3.5. Sedimentary Flux in Western Source Region

[28] Detrial sediment input directly from rivers and diagenetic remobilization are plausible supply mechanisms of trace metals to the NGCU, and we investigate their contributions. The NGCU flows northwest through Vitiaz Strait along the Papua New Guinea slope and outer shelf, which is <10 km at its widest [Fine et al., 1994; Kineke et al., 2000; Creswell, 2000]. To estimate a per-area sediment-water flux of metals from New Guinea margin sediments to the NGCU, we divided our estimated net metal flux by the area of sediment-water interface on the slope in contact with the same depth interval. Net trace metal fluxes from the upper slope were calculated as the difference between the metal fluxes (175:300 m depth-averaged [TDFe], [DFe], [TDMn], or [DMn] × 175:300 m integrated water volume transport) through the Vitiaz Strait (station 30) and our northern NGCU station at 143°E (station 28). Water volume transports within the 175:300 m depth range, corresponding with the pycnocline (σθ = 24.55:26.6 kg m−3), across the NGCU and Vitiaz Strait were calculated from ADCP data from cross-slope and cross-strait transects along our cruise track (Figure 3). Transport through Vitiaz Strait was 4.4 Sv and increased to 4.8 Sv at 143°E. These single transects do not capture the sizable variability in NGCU flow [Ueki et al., 2003] but represent the magnitude of water volume transport during our sampling. We assumed that the width of the slope between the 175 and 300 m isobars was ∼5 km, an upper-bound estimate of the ∼1 km slope between these isobars [Kineke et al., 2000; Kuehl et al., 2004]. Thus, these per-area flux estimates must be considered lower estimates because they overestimate the area of the sediment-water interface.
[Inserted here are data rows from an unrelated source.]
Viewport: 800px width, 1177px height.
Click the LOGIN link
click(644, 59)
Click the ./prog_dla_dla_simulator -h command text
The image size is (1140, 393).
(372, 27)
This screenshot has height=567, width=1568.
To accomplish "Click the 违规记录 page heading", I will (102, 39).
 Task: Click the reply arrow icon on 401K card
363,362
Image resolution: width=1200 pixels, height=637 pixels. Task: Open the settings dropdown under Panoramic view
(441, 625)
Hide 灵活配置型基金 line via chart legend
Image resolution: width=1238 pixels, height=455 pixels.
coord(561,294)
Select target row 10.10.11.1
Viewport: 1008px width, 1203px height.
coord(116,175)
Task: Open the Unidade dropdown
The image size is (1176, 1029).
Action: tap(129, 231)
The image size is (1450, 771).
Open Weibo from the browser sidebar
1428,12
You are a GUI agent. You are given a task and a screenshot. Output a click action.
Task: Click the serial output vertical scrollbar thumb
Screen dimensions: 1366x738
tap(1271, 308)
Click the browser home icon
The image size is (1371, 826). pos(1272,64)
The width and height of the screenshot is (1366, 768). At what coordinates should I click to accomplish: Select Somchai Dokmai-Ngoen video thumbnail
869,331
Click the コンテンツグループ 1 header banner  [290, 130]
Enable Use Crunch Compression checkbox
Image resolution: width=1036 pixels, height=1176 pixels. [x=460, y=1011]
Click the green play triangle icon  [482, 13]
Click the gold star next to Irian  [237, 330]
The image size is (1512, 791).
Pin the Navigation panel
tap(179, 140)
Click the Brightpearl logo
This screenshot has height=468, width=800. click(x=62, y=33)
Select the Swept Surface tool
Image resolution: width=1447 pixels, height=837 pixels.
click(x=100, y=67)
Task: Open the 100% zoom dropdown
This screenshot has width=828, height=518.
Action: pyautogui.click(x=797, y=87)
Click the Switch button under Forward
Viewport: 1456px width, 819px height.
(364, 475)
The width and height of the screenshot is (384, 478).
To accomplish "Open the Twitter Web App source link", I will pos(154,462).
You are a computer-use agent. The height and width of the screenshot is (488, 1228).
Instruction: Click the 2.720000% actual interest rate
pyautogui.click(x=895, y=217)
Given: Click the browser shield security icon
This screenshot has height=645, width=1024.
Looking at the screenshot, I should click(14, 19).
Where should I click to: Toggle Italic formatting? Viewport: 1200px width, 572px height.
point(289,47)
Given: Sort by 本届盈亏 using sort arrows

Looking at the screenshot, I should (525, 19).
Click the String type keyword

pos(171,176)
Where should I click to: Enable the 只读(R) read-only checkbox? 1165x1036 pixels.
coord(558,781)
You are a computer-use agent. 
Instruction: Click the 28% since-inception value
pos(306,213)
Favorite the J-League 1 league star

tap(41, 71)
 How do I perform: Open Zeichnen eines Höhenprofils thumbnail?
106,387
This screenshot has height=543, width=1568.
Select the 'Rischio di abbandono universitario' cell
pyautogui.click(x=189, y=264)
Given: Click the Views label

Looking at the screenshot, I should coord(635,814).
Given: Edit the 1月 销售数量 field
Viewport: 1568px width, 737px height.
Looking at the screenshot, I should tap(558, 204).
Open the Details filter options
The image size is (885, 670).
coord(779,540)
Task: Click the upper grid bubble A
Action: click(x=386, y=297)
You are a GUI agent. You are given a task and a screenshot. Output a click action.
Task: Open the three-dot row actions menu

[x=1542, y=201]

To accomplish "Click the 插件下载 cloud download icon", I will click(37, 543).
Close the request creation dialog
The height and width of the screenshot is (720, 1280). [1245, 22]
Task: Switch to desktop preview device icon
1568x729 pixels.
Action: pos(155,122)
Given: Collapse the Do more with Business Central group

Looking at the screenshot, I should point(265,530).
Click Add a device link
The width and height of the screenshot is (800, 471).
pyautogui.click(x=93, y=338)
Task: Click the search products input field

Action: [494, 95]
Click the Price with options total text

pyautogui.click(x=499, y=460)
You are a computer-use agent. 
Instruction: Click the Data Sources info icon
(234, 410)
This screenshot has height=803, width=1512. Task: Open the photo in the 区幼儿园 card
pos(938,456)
[29] These flux estimates for DFe and DMn are large compared with diffusive sediment fluxes reported at most other locations (Table 2). The exceptions are very large diffusive bottom lander flux measurements from continental shelves with large riverine detrital input [Severmann et al., 2010]. However, the Papua New Guinea margin is different as it has essentially no shelf, and most of the sediment from rivers (85–93% for the Sepik River) is channelled rapidly down submarine canyons to deeper sites of deposition [Kineke et al., 2000; Kuehl et al., 2004]. We also estimated the DFe flux from the NE coast of New Guinea using remineralization rates of organic carbon [Burns et al., 2008] (Table 2). We converted the carbon oxidation rate to a DFe flux using the Fe/C flux ratio determined by Elrod et al. [2004] off the California coast and the deposition area and organic carbon oxidation rates based on inputs from the Sepik River reported by Burns et al. [2008]. Fe reduction coupled to oxidation of organic carbon can potentially be driven by organic matter originating from many rivers besides the Sepik, such as the smaller Ramu River. Nevertheless, much of riverine organic material from northeastern Papua New Guinea is deposited downslope and in slope canyons deeper than the NGCU [Kineke et al., 2000] and may not be relevant.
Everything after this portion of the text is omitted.